Under A Bridge documents an interview of a locally known man who lives under a bridge. The documentation was later broadcast on Video Earth Tokyo's affiliated cable television network. Initially showing anger and frustration to the Video Earth members, the man gradually opens to the collective members, ultimately sharing personal stories about his life.


KO NAKAJIMA

Ko Nakajima began his career in experimental animation with the creation of works such as Seizoki (1964). At his solo exhibition at the Sogetsu Art Center, a space for avant-garde art in 1960s Tokyo, he produced Seizoki by painting directly on the film between screenings. His perennial interest in integrating new technologies, exploring the potential of film, video, and eventually computer animation, joined his desire to explore human intersections with nature, as seen in his Biological Cycle series (1971-); he created the first work in the series, Biological Life (1971-), by copying manipulated film footage onto video, then further manipulating the work with a video synthesizer.

In 1971, Nakajima established Video Earth Tokyo, the pioneering video-art collective. Nakajima used one of the earliest available portable video recorders to document Video Earth Tokyo performance pieces and teach the new technology. Video Earth Tokyo members created works, broadcast works on cable television, and participated in international exhibitions and emergent CG (computer graphics) conferences. In 1982, Nakajima introduced his Aniputer.  Aniputer technology allowed wide access to creation of video animation, as this personal portable computer integrated with a video camera, developed in collaboration with Japan Victor Company (JVC), allowed any user to directly manipulate video and images on a screen, creating animations in real time. Nakajima used his expertise manipulating film, photography, and video with computer technology to create what is perhaps his best known work, Mt. Fuji (1984), a ninety-minute rhythmic meditation on nature, spirituality, and perspective.

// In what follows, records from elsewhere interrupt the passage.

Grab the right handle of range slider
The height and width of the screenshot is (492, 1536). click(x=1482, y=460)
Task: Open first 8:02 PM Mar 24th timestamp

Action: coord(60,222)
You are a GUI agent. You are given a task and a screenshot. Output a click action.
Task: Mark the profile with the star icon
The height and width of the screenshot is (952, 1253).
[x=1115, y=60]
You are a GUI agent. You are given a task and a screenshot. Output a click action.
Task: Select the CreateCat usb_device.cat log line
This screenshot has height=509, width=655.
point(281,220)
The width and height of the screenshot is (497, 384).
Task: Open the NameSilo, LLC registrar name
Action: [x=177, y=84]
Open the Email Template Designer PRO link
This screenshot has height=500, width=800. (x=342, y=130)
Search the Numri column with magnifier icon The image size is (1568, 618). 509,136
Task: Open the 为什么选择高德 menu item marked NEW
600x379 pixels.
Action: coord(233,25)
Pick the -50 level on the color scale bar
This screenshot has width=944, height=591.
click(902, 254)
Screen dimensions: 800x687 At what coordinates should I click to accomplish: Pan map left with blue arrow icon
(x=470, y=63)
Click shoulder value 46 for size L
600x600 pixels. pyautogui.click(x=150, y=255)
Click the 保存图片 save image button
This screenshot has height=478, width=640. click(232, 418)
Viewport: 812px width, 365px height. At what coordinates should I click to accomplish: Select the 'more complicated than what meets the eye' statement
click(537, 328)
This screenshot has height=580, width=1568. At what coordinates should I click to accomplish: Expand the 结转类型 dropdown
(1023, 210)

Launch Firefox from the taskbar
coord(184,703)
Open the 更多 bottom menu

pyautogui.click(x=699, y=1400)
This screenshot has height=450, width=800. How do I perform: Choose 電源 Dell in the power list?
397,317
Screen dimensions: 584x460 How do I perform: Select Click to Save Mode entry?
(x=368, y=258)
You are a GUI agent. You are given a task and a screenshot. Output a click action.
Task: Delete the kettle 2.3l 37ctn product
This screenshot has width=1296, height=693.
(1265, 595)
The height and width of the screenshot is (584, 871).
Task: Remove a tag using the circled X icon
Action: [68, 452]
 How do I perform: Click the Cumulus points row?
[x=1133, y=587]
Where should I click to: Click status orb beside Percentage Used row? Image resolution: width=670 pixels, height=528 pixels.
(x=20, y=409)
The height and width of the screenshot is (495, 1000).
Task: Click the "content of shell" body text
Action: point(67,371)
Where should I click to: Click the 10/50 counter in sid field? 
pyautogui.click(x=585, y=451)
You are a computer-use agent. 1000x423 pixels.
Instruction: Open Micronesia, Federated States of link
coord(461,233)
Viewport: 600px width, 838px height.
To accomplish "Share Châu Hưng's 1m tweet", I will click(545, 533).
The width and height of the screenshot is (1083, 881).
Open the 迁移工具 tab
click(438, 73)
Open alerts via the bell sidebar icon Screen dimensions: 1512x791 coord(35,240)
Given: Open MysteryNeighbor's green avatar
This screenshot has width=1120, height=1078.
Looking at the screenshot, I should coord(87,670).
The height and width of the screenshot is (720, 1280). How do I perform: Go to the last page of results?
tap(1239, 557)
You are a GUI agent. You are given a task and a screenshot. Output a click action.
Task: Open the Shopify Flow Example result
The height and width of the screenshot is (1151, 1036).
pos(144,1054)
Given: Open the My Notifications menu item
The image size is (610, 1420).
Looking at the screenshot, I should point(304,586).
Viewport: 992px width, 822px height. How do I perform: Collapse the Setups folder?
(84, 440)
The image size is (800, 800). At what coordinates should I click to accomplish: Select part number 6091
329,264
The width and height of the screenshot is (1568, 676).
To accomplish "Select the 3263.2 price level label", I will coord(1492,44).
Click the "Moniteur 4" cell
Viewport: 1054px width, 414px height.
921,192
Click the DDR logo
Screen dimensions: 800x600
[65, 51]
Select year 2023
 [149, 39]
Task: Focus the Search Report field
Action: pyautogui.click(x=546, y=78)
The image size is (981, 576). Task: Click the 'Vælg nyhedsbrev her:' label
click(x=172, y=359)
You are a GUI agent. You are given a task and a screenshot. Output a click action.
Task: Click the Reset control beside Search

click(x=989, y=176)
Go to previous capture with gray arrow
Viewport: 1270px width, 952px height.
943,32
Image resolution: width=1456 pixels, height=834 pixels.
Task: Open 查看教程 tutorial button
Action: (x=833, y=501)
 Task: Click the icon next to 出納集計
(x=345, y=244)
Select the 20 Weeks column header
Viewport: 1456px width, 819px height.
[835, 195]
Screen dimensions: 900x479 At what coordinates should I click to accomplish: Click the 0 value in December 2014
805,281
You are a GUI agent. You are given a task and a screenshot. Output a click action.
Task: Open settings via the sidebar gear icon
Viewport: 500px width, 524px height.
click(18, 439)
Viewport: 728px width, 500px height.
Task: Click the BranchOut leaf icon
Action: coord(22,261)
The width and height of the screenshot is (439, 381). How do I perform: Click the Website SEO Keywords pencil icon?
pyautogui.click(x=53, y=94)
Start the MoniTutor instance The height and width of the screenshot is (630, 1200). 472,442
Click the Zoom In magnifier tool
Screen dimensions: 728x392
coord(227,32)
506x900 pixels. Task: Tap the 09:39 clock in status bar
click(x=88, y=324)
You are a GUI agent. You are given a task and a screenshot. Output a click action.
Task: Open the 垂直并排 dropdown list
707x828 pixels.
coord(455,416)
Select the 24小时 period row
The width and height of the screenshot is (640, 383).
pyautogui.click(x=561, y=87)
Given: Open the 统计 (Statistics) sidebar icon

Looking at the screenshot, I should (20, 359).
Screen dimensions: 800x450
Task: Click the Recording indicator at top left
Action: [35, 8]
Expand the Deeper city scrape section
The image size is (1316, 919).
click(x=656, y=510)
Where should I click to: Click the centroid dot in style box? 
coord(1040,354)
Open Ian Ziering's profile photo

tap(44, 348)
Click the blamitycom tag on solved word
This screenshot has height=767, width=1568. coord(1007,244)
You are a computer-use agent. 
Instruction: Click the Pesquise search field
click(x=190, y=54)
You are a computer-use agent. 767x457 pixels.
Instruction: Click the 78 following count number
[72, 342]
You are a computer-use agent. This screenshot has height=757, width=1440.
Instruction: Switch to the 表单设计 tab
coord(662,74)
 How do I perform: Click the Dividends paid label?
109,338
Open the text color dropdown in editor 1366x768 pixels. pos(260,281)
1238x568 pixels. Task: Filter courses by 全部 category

Nakajima has produced works in France, Canada, New Zealand, and Denmark. Representative works include Biological Cycle series (1971-), My Life series (1976-), Mt. Fuji (1984), and Dolmen (1987). His works are in permanent collections internationally, including in Centre Georges Pompidou (France), The Museum of Modern Art (U.S.), Long Beach Museum of Art Video Archive (U.S.), and the Getty Research Institute Special Collections (U.S.).

ANTOINE HAYWOOD

Antoine Haywood is a PhD candidate and Penn Presidential Fellow at the University of Pennsylvania’s Annenberg School for Communication. His research focuses on local storytelling networks and understanding the contemporary relevance of community access media. Before Annenberg, Antoine spent fifteen years working as a community engagement director in the PEG access media field.


community of images: Japanese moving image artists in the uS, 1960s - 1970s

Community of Images: Japanese Moving Image Artists in the US, 1960s-1970s will be an exhibition of experimental moving images created by Japanese artists in the U.S. during the 1960s and 70s, an area that has fallen in the fissure between American and Japanese archival priorities. Following JASGP's Re:imagining Recovery Project and its mission to support and engage diverse audiences through Japanese arts and culture in collaboration with local organizations, this project aims to discover, preserve, and present film and video works and performance footage by Japanese filmmakers and artists to the wider public.

We have partnered with the University of the Arts, and will present this exhibition at the Philadelphia Arts Alliance in June - August 2024.

The project is generously supported by the Pew Center for Arts and Heritage & the Andy Warhol Foundation.